The Plan #2: In Which I Make My Entrance
But I’m getting ahead of myself. To tell this story right, I should begin at the beginning.
At the same time as Altemeyer and Sande’s study, other things were happening in the world as well. If you were to leave the University of Manitoba, with its young faculty and their war games, and drive in a surprisingly straight line one thousand, four hundred and seventy miles due South, you would arrive in Austin, Texas. There, my own research was advancing rapidly, though in a very different direction. This was mostly because I was two years old, and most of the time my research was on a popsicle, which is the only thing I am wearing in most of the pictures that were taken of me that year.
My father was a PhD student at the University of Texas, and my mother was an organist at the Methodist church next to campus. I contributed to the family finances by selling 1-penny Dixie cups of apple juice to undergraduates on their way home from class. Except for the fire ants I got in my diaper that one time, I was happy.
It would be many years before I would begin my own PhD, years before I could even read for myself, but there was one lesson that my parents taught me from the very beginning. They taught me that books are good.
From reading to me in the womb, to bringing laundry baskets to the public library so that we could carry everything home, my devotion to books only intensified as I grew. New ones, old ones, used, borrowed, at Christmas and Hanukkah and birthdays and bedtime, and then after, with a yellow plastic flashlight too large for my hand. My parents taught me that life will be painful and not every surprise will be welcome, but books — books are good.
However, my parents swear that they have no idea where I developed another habit that started to show up early in life. This was my search for the Best.
It started out simply enough. Did I want ice cream? Of course! What flavor did I want? Well — what was the best flavor? This didn’t have any serious consequences, aside from holding up the line at Baskin Robbins, until I grew older and began thinking about a career. Suddenly I was being asked to choose the problem that I would use my life to try and solve. And I thought to myself, well — what is the best problem?

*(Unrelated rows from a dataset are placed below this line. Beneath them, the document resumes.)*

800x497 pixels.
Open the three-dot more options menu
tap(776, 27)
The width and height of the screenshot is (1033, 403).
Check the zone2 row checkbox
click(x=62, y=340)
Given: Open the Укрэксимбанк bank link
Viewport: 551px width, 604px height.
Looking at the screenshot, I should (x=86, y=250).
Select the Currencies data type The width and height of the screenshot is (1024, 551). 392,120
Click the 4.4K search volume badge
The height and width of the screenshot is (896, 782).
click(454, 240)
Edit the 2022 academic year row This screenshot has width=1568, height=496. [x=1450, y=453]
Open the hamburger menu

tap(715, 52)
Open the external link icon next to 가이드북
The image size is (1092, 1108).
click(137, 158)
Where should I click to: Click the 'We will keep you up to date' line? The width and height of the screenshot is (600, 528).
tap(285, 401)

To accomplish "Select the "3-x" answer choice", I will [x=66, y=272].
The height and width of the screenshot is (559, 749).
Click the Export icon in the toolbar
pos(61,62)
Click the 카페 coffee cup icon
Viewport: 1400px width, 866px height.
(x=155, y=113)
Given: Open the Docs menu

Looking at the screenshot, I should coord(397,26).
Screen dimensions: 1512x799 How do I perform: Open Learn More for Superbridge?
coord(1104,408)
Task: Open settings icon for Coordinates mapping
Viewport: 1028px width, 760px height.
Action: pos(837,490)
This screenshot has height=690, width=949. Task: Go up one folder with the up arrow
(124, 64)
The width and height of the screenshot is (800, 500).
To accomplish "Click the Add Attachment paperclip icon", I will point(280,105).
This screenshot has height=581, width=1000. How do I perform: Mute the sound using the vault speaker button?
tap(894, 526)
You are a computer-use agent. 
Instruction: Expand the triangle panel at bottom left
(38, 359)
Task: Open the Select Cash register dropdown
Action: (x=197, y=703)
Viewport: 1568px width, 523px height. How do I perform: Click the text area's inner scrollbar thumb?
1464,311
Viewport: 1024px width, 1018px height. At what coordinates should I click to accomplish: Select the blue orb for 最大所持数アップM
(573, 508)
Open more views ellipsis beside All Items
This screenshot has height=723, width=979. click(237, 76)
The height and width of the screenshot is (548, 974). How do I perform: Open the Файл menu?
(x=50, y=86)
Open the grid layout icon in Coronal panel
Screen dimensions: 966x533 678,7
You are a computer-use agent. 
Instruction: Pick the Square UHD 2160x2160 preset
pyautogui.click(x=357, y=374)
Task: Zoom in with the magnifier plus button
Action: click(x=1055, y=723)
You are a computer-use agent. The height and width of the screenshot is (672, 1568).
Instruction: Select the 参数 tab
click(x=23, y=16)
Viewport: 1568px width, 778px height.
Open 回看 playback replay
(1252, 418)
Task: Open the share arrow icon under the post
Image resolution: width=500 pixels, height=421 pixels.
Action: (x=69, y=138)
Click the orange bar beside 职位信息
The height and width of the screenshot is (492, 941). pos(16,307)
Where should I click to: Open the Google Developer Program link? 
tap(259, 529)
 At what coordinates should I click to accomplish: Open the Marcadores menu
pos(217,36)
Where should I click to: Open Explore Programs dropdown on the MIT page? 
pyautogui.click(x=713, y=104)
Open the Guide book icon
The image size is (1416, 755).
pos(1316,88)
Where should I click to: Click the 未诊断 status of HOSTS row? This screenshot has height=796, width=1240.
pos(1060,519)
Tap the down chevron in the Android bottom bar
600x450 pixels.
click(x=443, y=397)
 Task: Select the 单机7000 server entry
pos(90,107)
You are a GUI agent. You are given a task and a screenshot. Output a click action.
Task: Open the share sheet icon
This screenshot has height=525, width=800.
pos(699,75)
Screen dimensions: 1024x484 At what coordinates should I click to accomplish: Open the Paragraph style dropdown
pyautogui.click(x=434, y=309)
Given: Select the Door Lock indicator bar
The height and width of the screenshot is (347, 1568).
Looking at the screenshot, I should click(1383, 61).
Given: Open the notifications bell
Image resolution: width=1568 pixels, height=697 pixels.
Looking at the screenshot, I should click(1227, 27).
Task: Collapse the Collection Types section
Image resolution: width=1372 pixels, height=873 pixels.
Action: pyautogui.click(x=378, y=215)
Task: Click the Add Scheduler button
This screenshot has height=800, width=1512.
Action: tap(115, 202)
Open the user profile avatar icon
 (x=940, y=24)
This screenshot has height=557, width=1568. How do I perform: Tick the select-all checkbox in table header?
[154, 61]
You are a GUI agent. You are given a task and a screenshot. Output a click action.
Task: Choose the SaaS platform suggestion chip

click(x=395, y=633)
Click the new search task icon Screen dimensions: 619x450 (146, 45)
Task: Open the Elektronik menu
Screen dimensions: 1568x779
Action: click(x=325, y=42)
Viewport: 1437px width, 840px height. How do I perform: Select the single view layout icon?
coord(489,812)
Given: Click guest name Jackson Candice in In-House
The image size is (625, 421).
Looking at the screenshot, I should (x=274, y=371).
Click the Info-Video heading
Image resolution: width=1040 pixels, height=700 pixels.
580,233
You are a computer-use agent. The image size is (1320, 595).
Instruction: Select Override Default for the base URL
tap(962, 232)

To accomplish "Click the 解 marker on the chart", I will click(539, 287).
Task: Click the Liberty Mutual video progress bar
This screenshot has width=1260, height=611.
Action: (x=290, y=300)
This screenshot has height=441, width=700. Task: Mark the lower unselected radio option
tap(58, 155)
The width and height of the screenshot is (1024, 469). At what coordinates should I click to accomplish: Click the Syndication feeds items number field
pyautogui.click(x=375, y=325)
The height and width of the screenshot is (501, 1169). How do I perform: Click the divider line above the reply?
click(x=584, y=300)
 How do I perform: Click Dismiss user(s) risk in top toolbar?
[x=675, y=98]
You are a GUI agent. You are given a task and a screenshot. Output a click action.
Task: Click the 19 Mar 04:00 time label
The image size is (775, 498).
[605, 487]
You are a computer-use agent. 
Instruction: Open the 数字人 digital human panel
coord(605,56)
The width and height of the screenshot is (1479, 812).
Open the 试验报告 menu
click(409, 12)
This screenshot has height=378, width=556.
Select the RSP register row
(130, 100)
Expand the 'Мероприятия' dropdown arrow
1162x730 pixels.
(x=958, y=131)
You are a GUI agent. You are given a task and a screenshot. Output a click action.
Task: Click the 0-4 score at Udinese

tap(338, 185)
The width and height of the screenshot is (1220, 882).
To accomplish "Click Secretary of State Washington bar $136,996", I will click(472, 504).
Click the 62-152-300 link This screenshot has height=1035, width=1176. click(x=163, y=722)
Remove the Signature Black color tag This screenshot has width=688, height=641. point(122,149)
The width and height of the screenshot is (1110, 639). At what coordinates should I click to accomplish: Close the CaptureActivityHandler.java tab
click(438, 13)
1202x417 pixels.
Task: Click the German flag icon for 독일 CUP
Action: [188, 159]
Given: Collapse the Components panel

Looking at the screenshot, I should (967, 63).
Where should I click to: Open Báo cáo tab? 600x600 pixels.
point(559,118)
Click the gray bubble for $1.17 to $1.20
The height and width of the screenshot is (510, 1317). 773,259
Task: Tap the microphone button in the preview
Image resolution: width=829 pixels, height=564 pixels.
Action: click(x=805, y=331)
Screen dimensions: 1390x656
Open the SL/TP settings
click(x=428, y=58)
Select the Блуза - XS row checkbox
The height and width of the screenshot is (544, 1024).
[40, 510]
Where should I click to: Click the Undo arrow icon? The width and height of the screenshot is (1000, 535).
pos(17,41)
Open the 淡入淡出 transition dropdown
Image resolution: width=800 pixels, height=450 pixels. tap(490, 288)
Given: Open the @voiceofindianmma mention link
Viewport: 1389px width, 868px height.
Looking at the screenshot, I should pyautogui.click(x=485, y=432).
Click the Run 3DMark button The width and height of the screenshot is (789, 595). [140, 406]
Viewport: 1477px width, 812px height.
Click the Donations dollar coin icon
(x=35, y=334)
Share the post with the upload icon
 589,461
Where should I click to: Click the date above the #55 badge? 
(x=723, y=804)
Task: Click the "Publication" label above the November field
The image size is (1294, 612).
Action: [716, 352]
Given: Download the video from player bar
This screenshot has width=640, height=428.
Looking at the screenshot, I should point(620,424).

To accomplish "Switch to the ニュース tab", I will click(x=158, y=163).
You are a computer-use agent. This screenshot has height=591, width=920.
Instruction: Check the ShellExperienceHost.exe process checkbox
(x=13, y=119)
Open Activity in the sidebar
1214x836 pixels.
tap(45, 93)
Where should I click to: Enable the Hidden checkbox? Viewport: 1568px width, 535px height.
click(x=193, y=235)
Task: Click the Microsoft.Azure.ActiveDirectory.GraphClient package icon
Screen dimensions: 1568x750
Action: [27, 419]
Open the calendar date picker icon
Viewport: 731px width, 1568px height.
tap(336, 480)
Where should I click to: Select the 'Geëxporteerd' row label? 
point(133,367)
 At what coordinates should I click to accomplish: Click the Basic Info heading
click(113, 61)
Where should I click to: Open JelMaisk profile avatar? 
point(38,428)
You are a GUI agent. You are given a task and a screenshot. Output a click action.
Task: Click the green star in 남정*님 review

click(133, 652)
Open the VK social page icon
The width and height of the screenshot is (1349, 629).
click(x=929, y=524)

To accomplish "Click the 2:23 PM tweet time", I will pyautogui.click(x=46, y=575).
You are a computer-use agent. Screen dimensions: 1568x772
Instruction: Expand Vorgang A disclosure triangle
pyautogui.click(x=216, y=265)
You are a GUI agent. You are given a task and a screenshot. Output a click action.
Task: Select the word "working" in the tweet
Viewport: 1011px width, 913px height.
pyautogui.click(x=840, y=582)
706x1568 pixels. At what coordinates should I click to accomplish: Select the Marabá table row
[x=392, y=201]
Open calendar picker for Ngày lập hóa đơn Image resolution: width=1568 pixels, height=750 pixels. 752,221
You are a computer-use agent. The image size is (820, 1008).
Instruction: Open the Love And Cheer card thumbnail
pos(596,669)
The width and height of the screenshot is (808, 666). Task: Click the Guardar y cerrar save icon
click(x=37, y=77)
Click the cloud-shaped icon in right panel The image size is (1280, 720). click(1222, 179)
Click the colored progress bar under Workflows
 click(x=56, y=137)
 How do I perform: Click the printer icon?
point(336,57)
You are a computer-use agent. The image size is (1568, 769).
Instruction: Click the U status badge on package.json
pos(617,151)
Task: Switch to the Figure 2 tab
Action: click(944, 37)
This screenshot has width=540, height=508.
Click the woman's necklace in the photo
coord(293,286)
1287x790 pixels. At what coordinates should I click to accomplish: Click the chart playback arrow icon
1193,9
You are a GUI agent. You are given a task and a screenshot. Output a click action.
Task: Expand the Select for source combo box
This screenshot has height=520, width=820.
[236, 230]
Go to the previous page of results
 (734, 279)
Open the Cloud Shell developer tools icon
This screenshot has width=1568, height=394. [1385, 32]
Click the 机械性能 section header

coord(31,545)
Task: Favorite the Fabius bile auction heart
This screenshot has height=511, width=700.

To me, this was the most obvious question I could have asked, no more complicated than the choice between chocolate brownie and mint chip. Out of all the problems to which I could devote myself, which one is the best important? Because that, obviously, is the one I should choose.
Many things have happened since then, but no matter where I have turned, whatever momentum I have had has been pushed by these two simple ideas. That I should find, and solve, the most important problem in the world — and that whatever answers there were, I would find them in books.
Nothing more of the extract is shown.